DFS 使用栈(通过递归隐式或显式)并优先深入;BFS 使用队列并优先横向扩展。在深度较大、宽度较窄的图中,DFS 内存消耗可能更少,而 BFS 由于需要存储整层节点,内存消耗可能更大。DFS 不保证无权图中的最短路径,而 BFS 可以保证。
In examinations, you may be asked to trace BFS/DFS on a small graph, describe the data structures used, or explain which algorithm is suitable for a given scenario (e.g., finding the shortest number of connections between two profiles in a social network would favour BFS).
考试中,你可能需要在一个小图上手动跟踪 BFS/DFS 的执行过程,描述所用的数据结构,或解释哪种算法适合特定场景(例如,在社交网络中查找两个用户之间的最短连接数应选用 BFS)。
7. Shortest Path Problem | 最短路径问题
When edges have weights, the shortest path is the one with the smallest total weight. BFS no longer works because it only minimises the number of edges. To solve weighted shortest paths, we use algorithms such as Dijkstra’s algorithm. The problem is stated as: given a weighted graph and a starting vertex, find the minimum distance to every other vertex.
当边带有权重时,最短路径是总权重最小的路径。BFS 不再适用,因为它只最小化边的数量。为解决加权最短路径,我们使用诸如 Dijkstra 算法的算法。问题可表述为:给定加权图和起始顶点,求到其他每个顶点的最小距离。

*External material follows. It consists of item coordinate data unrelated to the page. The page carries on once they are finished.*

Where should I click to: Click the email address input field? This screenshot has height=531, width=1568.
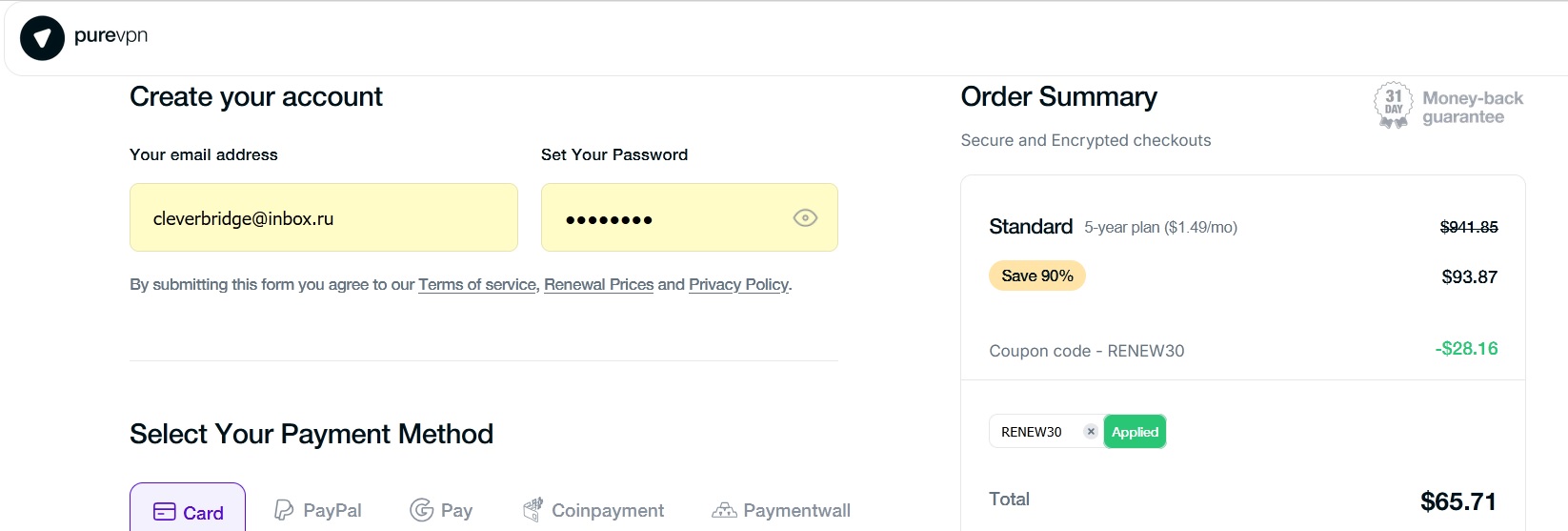(x=324, y=218)

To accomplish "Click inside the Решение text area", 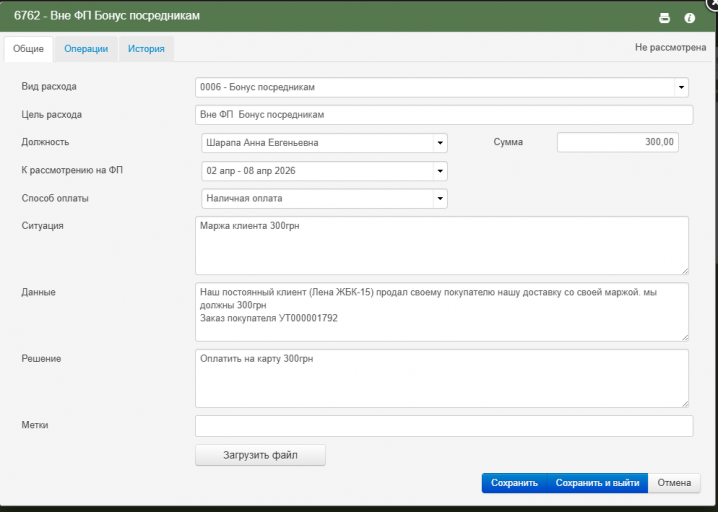I will [441, 377].
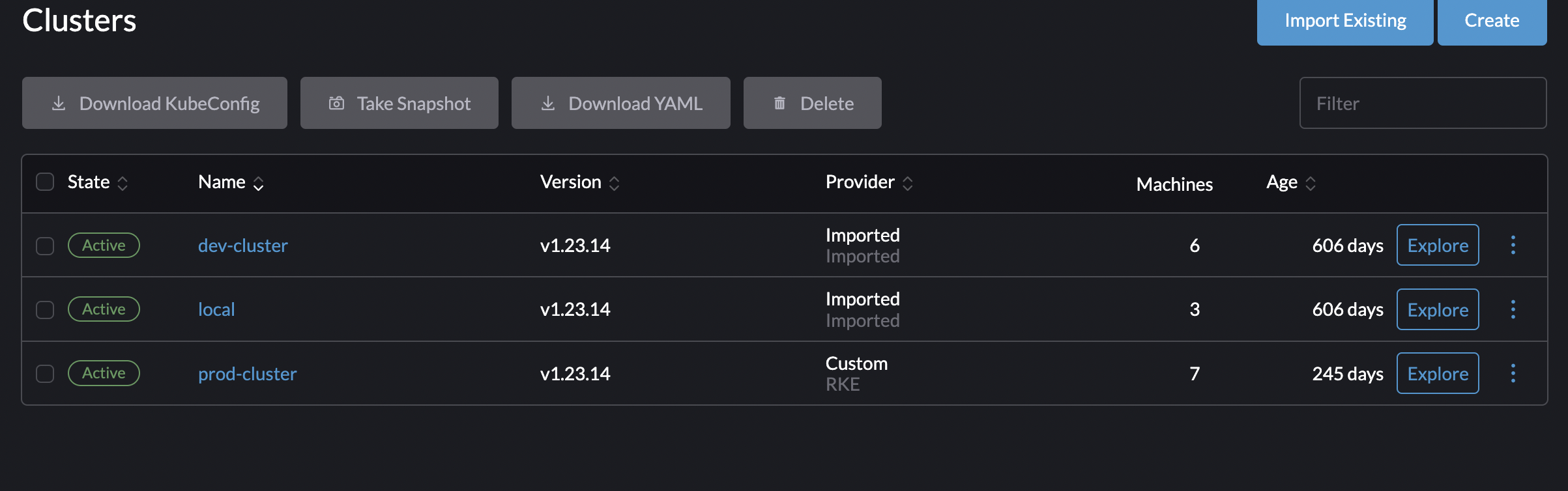Click the download icon on Download KubeConfig
Image resolution: width=1568 pixels, height=491 pixels.
[59, 102]
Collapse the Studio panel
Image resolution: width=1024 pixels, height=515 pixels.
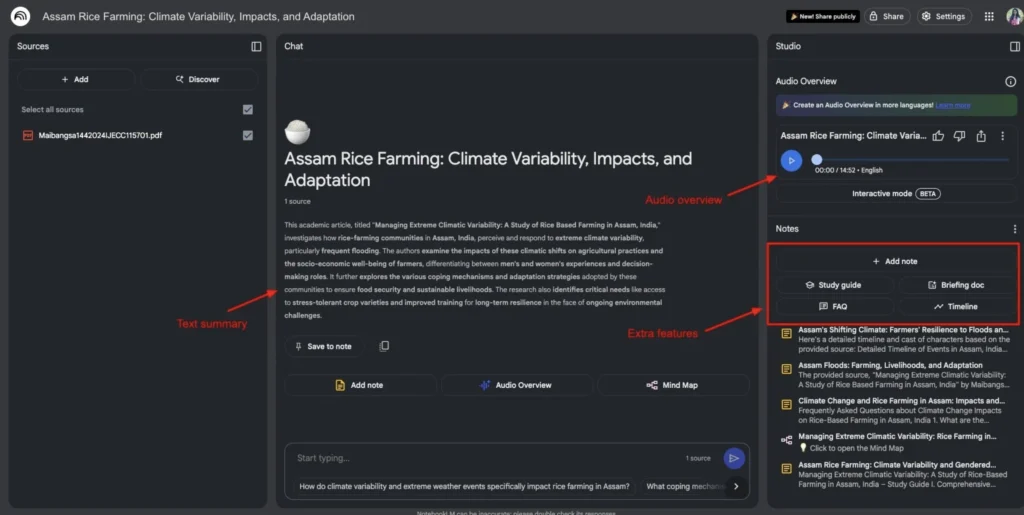[1014, 46]
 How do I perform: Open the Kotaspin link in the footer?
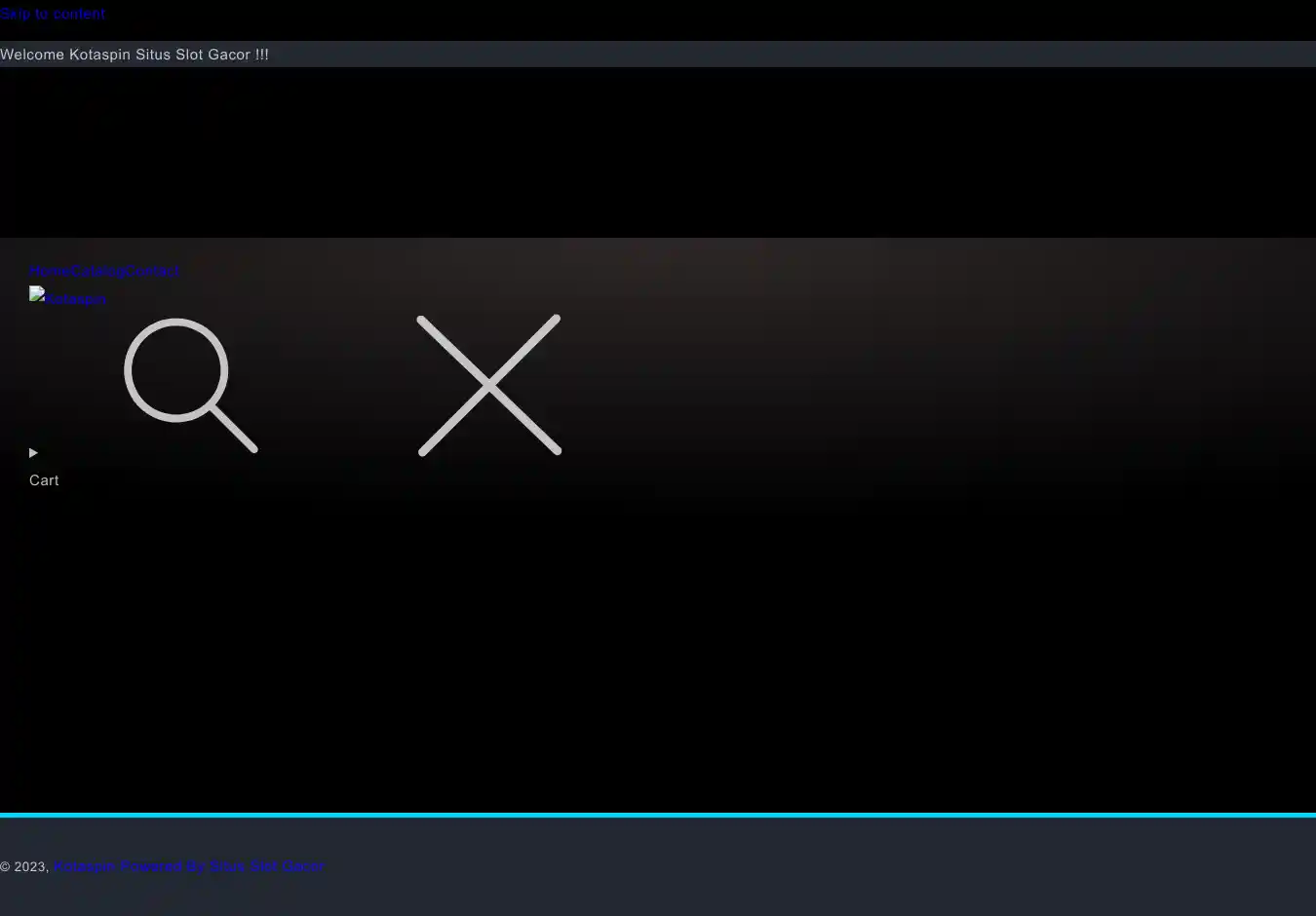85,866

IGCSE typically requires you to understand Dijkstra’s algorithm for graphs with non‑negative weights. The algorithm maintains a set of visited vertices and a priority queue to repeatedly select the unvisited vertex with the smallest tentative distance.
IGCSE 通常要求你理解用于非负权重图的 Dijkstra 算法。该算法维护一组已访问顶点和一个优先队列,反复选取未访问顶点中暂定距离最小的顶点进行扩展。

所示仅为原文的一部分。